Much of the criticism, my own no exception, of The Dragon's Path seemed to center on its worldbuilding. The King's Blood does add a great deal to what we know, it does not fill in every detail of its world in the way that some other fantasy novels (The Wheel of Time, The Way of Kings, etc) do. That being said, the nature of the world, and of its impact, becomes far clearer here. Every character is driven by the recent past, by the shape of the nations on the map and by the history formed character of the men that inhabit them. As one character says, the nature of history defines us. (p. 204) But what is known about history is not the entirety of it. The Dagger and the Coin is as driven by the limits of historical knowledge (p. 43) as it is by the history that is known. Almost everyone knows that: Anything could be buried below Camnipol, and no one would ever find it.

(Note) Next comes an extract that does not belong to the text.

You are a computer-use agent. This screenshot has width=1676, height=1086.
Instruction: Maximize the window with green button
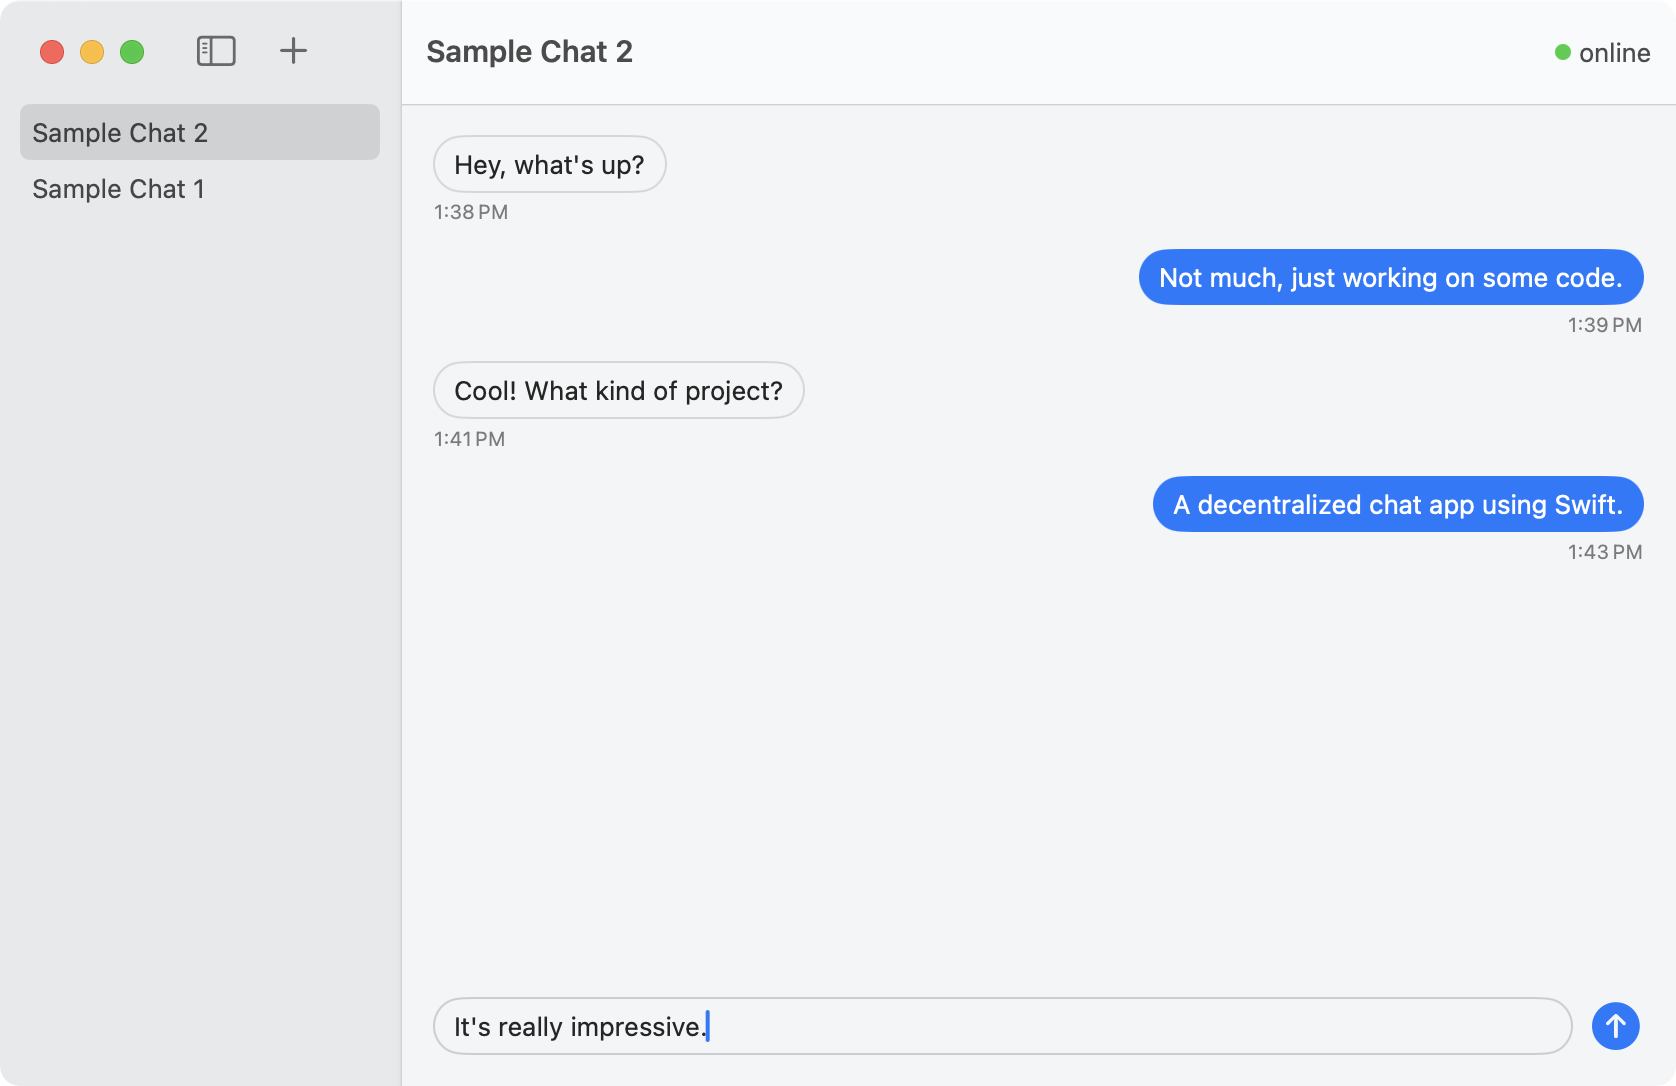[132, 52]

It was a city of lost things. (p. 337) This is the story of those lost things coming to the surface, the causes and events buried beneath the causes and events that seem to shape the characters and present world, and this deeper history threatens to throw everything that built up after off its back as it rises.

As for the magic system, we may not have gotten to understand all of its origins or consequences yet, but what we do see of it is fascinating and filled with unsettling promise. The priests' power lies on the barrier between the truth and the lie. They can always tell when you are lying. And they can always make you believe that they are telling the truth.  The priests say that words are the armor and swords of souls, (p. 210) and their claim seems true; with their power, they can remake any man they meet. This ties into the line between being and being thought of, the difference between truth and certainty, and the difference between pretending to be something and being it, all of which are chief themes in much of Abraham's work (such as in the story The Curandero and the Swede from Leviathan Wept). As one character says, We are the stories people tell about us. (p. 441)

Having reached the end of its second volume, I can say that The Dagger and the Coin has so far still not awed me to the same extent that The Long Price quartet did. That being said, it is intriguing, fresh, fast, and fun, and its every ominous motion is on a canvas that threatens to be torn through in the next few pages. The Dagger and the Coin is so far one of the most entertaining fantasies I've read in a while, and its next volumes promise to be far better still.